Friday, August 10, 2007

A Night at the Opera

As part of the festivities surrounding the mammoth Edward Hopper exhibit touring the United States this year and next, composer John Musto has created a new opera Later the Same Evening, inspired by five of Hopper’s works. Critics often cite Hopper’s cinematic potential (which Alfred Hitchcock tapped for Psycho), but this may be the first musical foray originating from Hopper’s work. (Did they ever consider calling it a “Hoppera”? I would have. OK, groan, if you must.)

The relationship between music and art always seems tenuous and ephemeral at best.
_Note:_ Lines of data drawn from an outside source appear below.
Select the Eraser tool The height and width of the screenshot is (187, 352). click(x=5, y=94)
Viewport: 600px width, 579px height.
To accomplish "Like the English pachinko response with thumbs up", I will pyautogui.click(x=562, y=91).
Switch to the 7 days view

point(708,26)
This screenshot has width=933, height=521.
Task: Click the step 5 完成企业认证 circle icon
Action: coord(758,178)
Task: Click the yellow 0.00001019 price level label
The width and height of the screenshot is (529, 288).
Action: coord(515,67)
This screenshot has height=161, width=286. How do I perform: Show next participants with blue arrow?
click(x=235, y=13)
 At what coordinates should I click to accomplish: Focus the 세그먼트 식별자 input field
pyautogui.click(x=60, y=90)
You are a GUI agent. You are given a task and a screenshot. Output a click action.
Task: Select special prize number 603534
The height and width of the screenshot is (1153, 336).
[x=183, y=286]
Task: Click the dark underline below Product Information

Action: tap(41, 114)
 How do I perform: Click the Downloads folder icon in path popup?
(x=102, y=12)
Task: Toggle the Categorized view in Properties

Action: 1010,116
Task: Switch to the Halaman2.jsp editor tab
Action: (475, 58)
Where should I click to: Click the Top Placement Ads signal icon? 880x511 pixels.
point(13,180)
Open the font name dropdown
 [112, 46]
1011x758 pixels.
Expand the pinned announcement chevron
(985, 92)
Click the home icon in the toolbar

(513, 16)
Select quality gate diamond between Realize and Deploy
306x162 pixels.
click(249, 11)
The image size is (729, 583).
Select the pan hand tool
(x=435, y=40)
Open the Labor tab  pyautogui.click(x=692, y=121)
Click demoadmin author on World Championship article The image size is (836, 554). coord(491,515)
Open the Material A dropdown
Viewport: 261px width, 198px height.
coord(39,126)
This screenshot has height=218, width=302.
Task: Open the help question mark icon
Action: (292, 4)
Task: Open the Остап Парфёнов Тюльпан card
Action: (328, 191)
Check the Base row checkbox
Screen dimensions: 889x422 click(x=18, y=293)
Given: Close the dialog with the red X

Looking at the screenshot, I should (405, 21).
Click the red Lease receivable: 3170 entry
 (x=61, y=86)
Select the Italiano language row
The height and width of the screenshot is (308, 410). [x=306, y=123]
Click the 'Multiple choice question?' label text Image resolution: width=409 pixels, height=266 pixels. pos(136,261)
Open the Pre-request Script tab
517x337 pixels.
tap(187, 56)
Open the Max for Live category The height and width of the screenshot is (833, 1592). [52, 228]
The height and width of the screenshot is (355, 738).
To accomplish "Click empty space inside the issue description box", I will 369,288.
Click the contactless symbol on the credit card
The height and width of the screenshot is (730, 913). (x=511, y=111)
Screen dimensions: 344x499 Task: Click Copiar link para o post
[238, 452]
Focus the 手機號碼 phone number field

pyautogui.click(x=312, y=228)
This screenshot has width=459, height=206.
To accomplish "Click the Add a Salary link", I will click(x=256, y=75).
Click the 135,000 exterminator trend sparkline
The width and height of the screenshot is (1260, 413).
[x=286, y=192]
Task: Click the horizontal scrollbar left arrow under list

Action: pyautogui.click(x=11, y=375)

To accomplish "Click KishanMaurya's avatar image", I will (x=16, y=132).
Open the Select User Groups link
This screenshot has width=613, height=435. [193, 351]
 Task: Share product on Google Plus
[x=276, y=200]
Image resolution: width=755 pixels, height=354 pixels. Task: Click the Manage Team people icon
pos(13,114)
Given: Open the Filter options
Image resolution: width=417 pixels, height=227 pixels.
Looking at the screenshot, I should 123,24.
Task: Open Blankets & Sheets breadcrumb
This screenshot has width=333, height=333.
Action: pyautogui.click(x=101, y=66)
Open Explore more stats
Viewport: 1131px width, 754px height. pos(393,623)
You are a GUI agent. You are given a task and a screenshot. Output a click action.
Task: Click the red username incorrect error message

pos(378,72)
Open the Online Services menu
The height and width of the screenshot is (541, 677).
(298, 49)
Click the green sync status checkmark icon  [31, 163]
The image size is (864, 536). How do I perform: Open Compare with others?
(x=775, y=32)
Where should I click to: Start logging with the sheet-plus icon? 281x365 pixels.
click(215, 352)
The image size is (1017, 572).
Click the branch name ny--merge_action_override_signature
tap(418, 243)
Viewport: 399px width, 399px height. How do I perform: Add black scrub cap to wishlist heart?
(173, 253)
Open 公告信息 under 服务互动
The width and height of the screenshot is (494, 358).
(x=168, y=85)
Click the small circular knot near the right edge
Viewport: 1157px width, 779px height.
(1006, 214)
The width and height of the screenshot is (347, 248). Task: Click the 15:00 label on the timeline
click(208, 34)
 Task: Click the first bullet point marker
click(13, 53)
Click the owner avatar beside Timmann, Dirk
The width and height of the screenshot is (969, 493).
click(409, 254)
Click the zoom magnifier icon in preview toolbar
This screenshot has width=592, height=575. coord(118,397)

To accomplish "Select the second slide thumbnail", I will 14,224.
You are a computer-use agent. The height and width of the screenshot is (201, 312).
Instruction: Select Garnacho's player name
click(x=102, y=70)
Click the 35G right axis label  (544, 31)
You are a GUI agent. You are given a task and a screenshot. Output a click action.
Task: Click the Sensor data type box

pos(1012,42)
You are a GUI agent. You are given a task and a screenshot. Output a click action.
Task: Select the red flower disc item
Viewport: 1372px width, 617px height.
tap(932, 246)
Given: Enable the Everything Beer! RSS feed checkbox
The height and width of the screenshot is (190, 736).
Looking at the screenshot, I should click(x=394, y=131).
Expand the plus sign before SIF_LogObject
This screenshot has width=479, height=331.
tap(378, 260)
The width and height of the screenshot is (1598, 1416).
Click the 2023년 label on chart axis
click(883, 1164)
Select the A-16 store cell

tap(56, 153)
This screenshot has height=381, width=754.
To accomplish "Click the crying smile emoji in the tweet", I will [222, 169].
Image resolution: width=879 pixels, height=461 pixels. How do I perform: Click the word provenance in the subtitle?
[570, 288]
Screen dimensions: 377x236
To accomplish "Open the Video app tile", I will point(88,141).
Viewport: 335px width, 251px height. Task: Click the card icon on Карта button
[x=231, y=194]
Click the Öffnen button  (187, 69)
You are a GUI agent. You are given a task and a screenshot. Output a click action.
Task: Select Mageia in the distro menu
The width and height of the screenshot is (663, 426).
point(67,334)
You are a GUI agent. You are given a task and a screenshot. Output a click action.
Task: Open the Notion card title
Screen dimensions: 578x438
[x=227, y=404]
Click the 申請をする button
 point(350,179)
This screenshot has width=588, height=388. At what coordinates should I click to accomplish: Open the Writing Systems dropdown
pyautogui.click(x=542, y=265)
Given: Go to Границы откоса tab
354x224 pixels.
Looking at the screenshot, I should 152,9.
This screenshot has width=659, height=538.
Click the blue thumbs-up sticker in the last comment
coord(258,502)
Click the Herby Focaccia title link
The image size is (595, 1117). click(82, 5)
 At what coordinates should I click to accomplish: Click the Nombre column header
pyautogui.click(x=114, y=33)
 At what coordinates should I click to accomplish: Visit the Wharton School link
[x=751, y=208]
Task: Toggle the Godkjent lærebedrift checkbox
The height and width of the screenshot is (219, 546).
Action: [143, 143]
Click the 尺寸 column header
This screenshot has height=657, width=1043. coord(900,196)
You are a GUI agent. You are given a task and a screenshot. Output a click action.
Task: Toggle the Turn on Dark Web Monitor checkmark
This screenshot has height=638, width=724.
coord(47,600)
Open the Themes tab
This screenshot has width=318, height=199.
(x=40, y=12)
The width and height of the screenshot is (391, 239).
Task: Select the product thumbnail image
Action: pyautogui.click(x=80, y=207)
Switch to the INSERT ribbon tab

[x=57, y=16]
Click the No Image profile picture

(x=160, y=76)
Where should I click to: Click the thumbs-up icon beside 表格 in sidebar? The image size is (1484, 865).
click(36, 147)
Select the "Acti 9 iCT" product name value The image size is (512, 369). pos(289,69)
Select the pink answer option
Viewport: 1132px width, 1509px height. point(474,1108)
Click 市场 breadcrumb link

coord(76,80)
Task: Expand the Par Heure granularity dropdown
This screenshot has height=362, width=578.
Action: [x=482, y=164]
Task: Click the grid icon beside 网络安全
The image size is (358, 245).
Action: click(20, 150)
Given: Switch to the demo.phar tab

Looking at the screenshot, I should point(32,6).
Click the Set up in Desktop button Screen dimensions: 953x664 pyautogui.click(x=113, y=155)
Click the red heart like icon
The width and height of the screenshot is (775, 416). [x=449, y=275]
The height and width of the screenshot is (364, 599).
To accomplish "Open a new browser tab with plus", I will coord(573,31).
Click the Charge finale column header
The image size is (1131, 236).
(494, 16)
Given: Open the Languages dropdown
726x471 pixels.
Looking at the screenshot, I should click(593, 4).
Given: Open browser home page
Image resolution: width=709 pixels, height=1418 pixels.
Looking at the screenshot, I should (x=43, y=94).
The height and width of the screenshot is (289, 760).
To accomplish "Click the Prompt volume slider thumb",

Both media are so subjective that it’s hard to create any link that isn’t at least partly subjective. Perhaps Debussey’s “impressionist” compositions come the closest to approximating their painted cousins. Tickets for performances of Later the Same Evening are now available for the shows at The Clarice Smith Performing Arts Center at The University of Maryland from November 15th through 18th. The National Gallery of Art in Washington, DC hosts a free performance on December 2nd (reservations can be made starting October 1st).

The National Gallery of Art press release provides links to a synopsis of the opera, lyrics to an aria, and two extended sound clips. Take some time out to listen and contemplate the five Hopper works they sprung from below:

Room in New York (1932)

Hotel Window (1955)

Hotel Room (1931)

Two on the Aisle (1927)

Automat (1927)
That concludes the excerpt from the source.